Raw data must be feature engineered (transformed). When should you transform data? Broadly speaking, you can perform feature engineering during either of the following two periods:
- Before training the model.
- While training the model.
Transforming data before training
In this approach, you follow two steps:
- Write code or use specialized tools to transform the raw data.
- Store the transformed data somewhere that the model can ingest, such as on disk.
Advantages
- The system transforms raw data only once.
- The system can analyze the entire dataset to determine the best transformation strategy.
Disadvantages
- You must recreate the transformations at prediction time. Beware of training-serving skew!

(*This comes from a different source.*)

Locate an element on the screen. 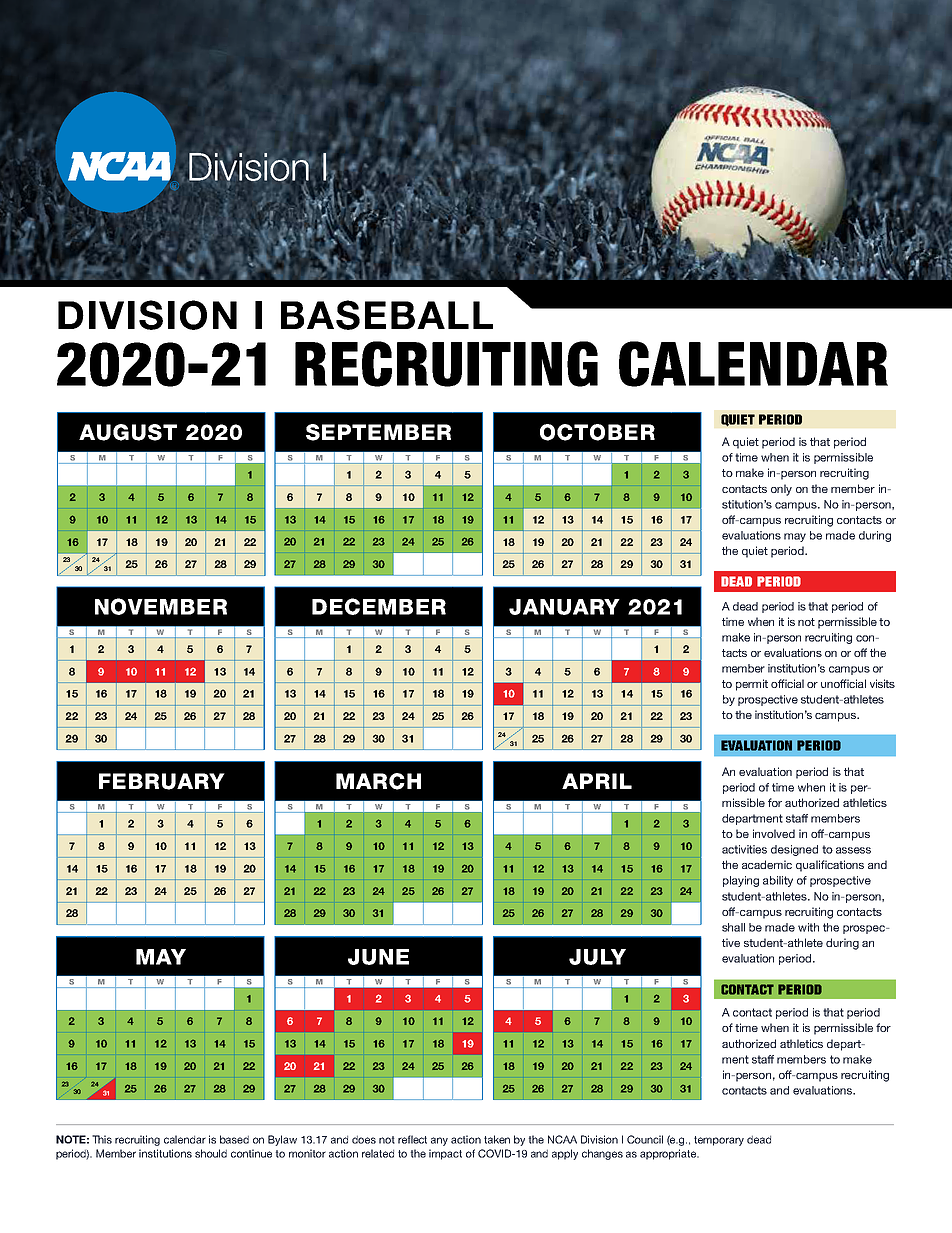  AUGUST is located at coordinates (128, 432).
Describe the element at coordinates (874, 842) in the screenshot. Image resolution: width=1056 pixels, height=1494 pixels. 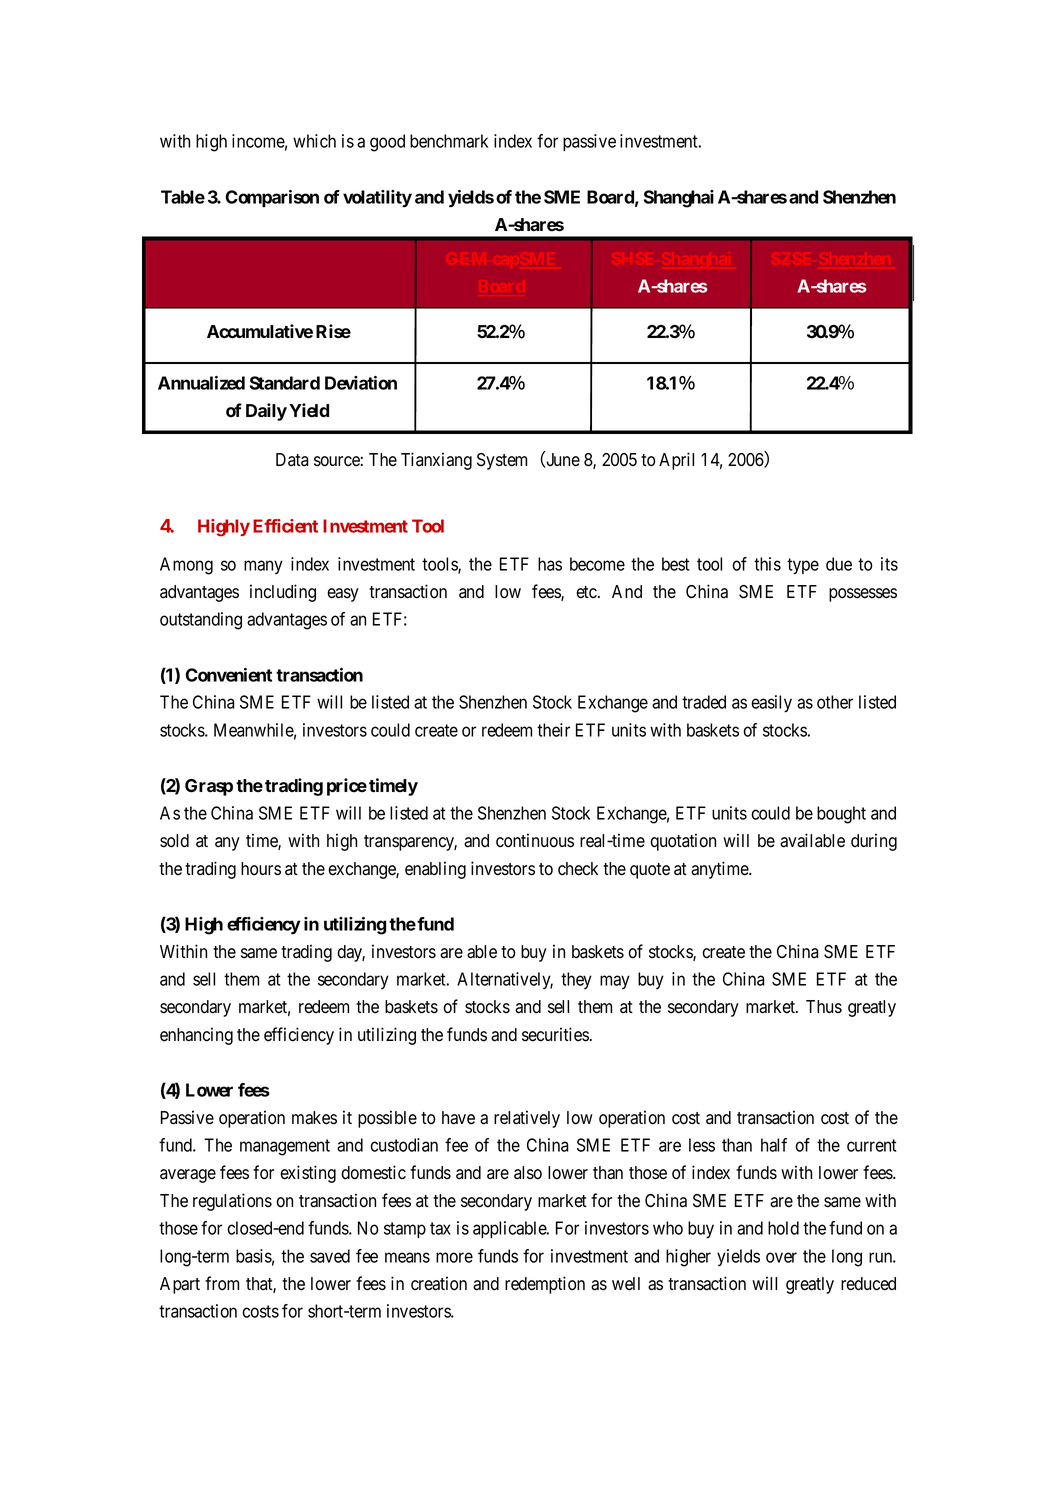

Training-serving skew is more dangerous when your system performs dynamic (online) inference. On a system that uses dynamic inference, the software that transforms the raw dataset usually differs from the software that serves predictions, which can cause training-serving skew. In contrast, systems that use static (offline) inference can sometimes use the same software.
Transforming data while training
In this approach, the transformation is part of the model code. The model ingests raw data and transforms it.
Advantages
- You can still use the same raw data files if you change the transformations.
- You're ensured the same transformations at training and prediction time.
Disadvantages
- Complicated transforms can increase model latency.
- Transformations occur for each and every batch.
Transforming the data per batch can be tricky. For example, suppose you want to use Z-score normalization to transform raw numerical data. Z-score normalization requires the mean and standard deviation of the feature. However, transformations per batch mean you'll only have access to one batch of data, not the full dataset. So, if the batches are highly variant, a Z-score of, say, -2.5 in one batch won't have the same meaning as -2.5 in another batch. As a workaround, your system can precompute the mean and standard deviation across the entire dataset and then use them as constants in the model.